One of the notable things about Risk Management literature is the variety of ways authors have chosen to define ‘risk’. As it happens, here’s a likely version at the front of the class, waving its hand franticly in the air and fairly wetting itself to be chosen first:
the effect of uncertainty on objectives
Hmm. Definitions don’t usually aim to be opaque, but that effort from the ISO Guide 73 is scoring high on the ‘not shedding any light’ index.
Never mind, here’s another, this time from the Business Dictionary:
A probability or threat of damage, injury, liability, loss, or any other negative occurrence that is caused by external or internal vulnerabilities, and that may be avoided through preemptive action
Well, there’s certainly a bit more to that one. And wouldn’t you know it, here’s a third:
The product of the chance that a specified undesired event will occur and the severity of the consequences of the event (OGP)
These examples all have something in common: they’re all missing a bit that says ‘that we can think of’.
That’s the thing about risks: they are ideas, speculation, conjecture, mental constructs. A risk is something we think could transpire at some future point and it follows that, if risks are the products of our minds, then to understand our capacity to think of risks becomes really important to the success of Risk Management.

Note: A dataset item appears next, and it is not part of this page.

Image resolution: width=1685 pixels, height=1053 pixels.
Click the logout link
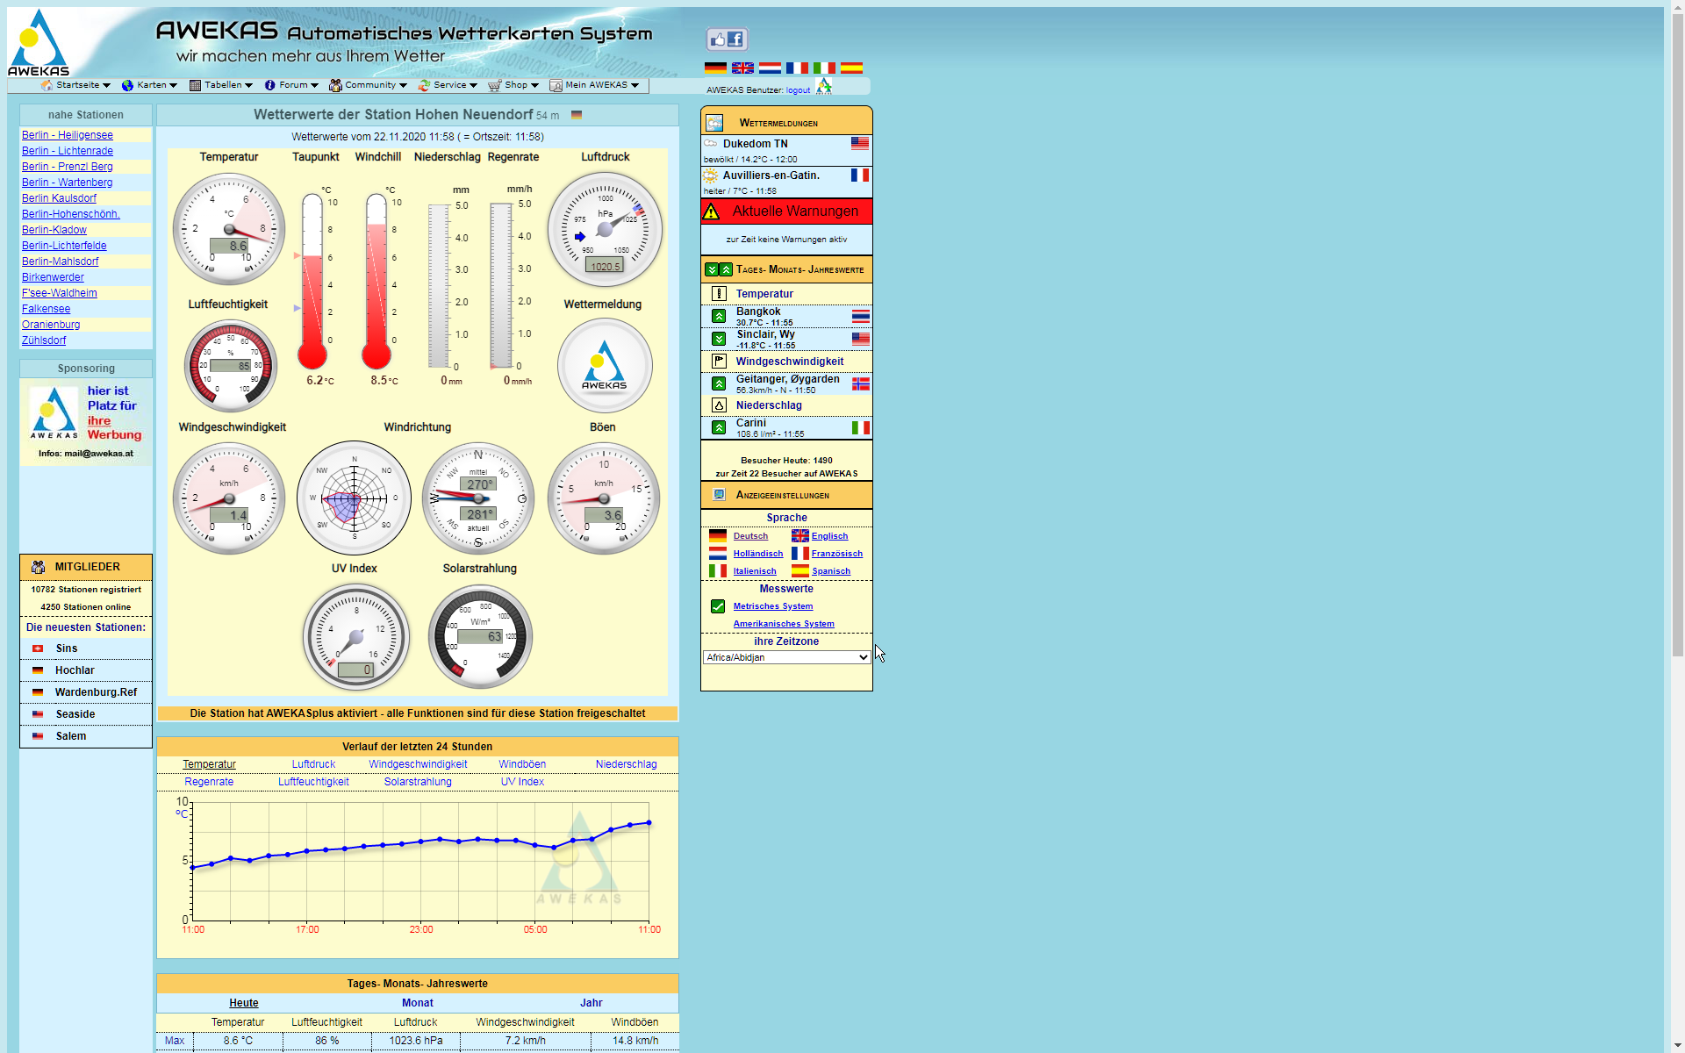tap(798, 90)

So it’s strange to note that, when it comes to putting Risk Management into practice, the psychological dimension is frequently overlooked. All too often a risk bureaucracy is implemented, awash with procedures, matrices, criteria and taxonomies while failing to prioritise an appreciation of how people think and why they hold a particular set of views.
Understanding the risk-taking psychology at the key decision-making points in the organisation would seem to be a good thing to do, but that would require a shift in tone for Risk Management in many firms and a challenge for the risk bureaucrats.